La tuer, était la réponse la plus adéquate. Le problème, c'était qu'il ne pouvait rien faire, à cause de la malédiction qu'elle avait clairement mise en place à l'infirmerie. Et lorsqu'elle s'était retrouvée encerclée par les filles de sa maison, il avait d'abord jubilé, avant de se rappeler de la menace. Si elle tombait, il tombait.
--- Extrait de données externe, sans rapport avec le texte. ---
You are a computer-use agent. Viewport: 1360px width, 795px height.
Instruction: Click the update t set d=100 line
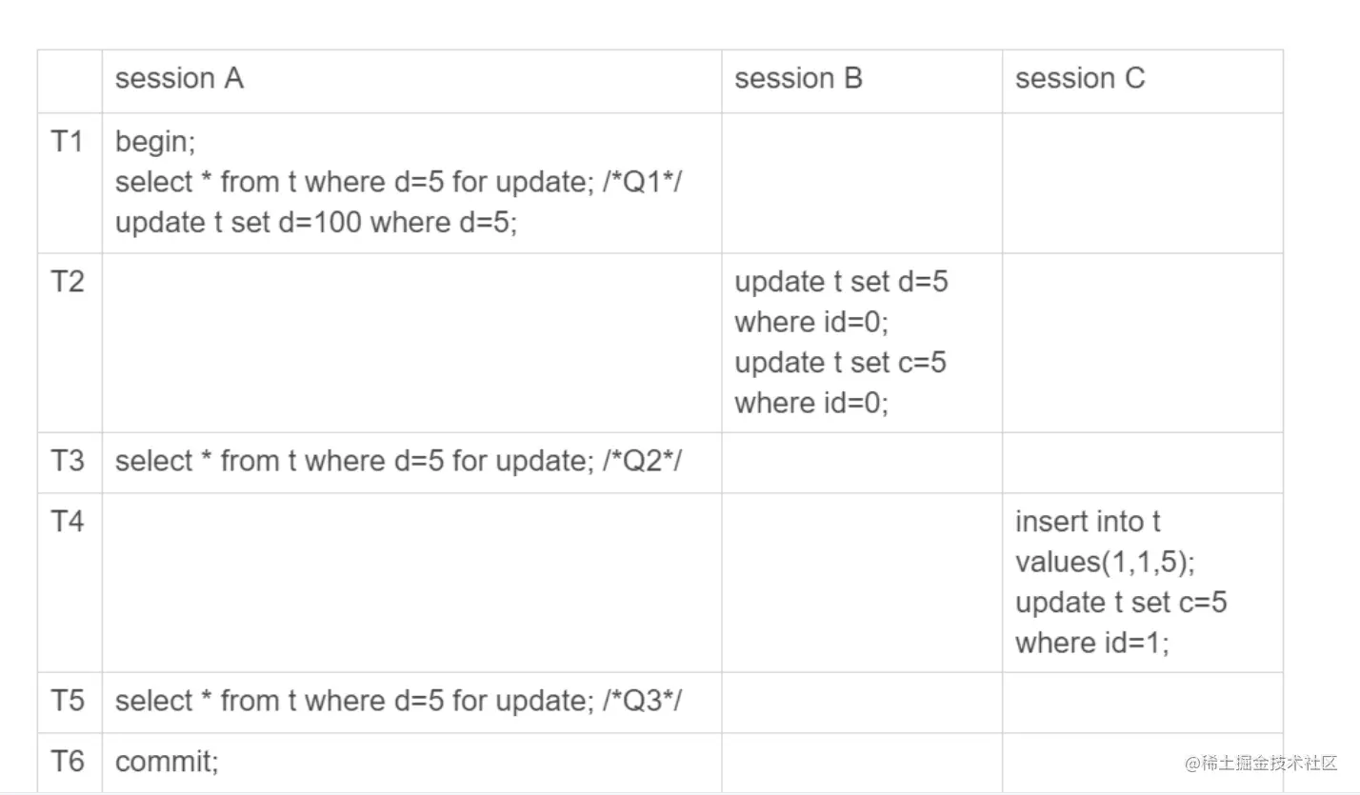(x=316, y=222)
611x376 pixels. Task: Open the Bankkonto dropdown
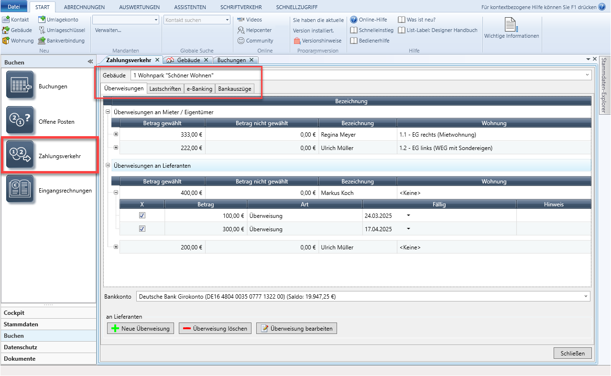tap(586, 296)
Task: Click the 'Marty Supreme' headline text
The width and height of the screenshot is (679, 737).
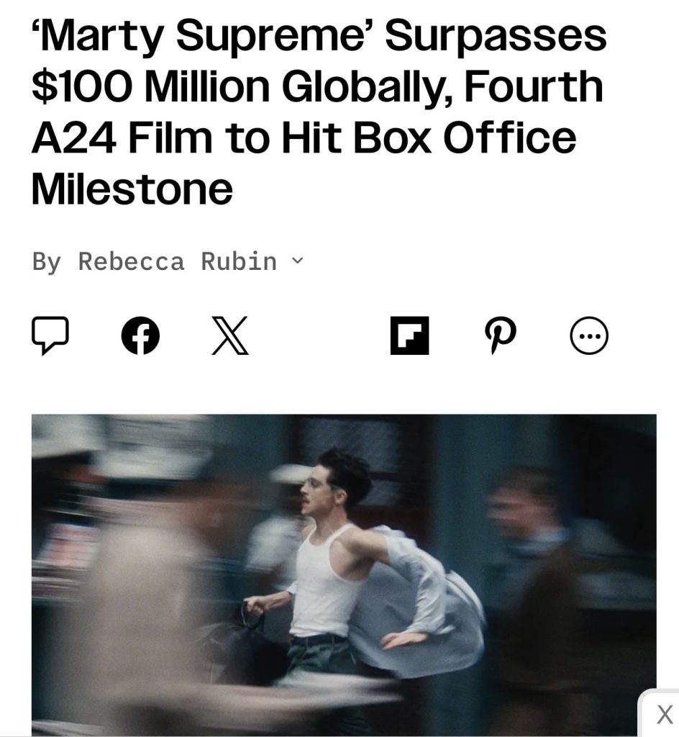Action: coord(319,112)
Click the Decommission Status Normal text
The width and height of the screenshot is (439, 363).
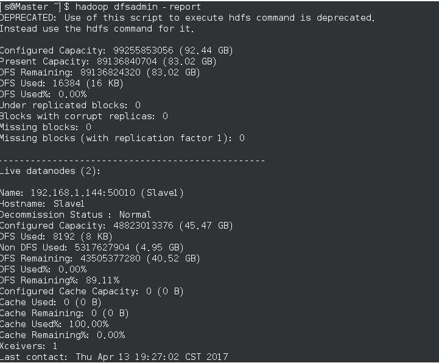coord(76,215)
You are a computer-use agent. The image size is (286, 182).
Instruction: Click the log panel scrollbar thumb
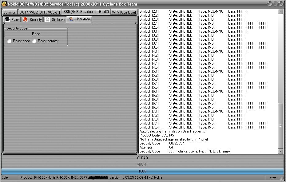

Et ça, il ne pouvait pas se le permettre. Pas avec les grands projets d'avenir qu'il commençait à peine à préparer.
« Intouchable. » Fit Tom d'une voix atone. Abraxas leva un sourcil blond perdu.
« Que… Je ne comprends pas. Qu'est-ce que ça veut dire ? »
Le brun serra le poing, tordant sa fourchette, avant de prendre une grande inspiration, comme s'il manquait d'air. Ou qu'il avait besoin d'air pour ne pas éclater.
« Evelyn Snow est sous ma protection. Quiconque s'en prend à elle, aura affaire à moi. Suis-je bien clair, Malfoy ? »
C'est à cet instant précis que Malfoy comprit. S'il avait douté un moment de l'envoutement dont parlait Tom, quelques semaines plus tôt, il n'avait désormais qu'une certitude. Evelyn Snow avait bel et bien envouté Tom Riddle. Et Tom Riddle n'avait pas les capacités requises pour se défaire de son emprise.
La noiraude qui l'avait énervé en prenant leur place dans le train n'était visiblement plus une pleurnicharde. Elle était devenue dangereuse. Très dangereuse. Et elle avait les moyens de faire ployer l'héritier de serpentard. Oui. La réputation d'Evelyn Snow venait une fois encore, de prendre du galon.
Personne ne se serait attendu, cependant, à ce qu'elle soit à l'origine du mal.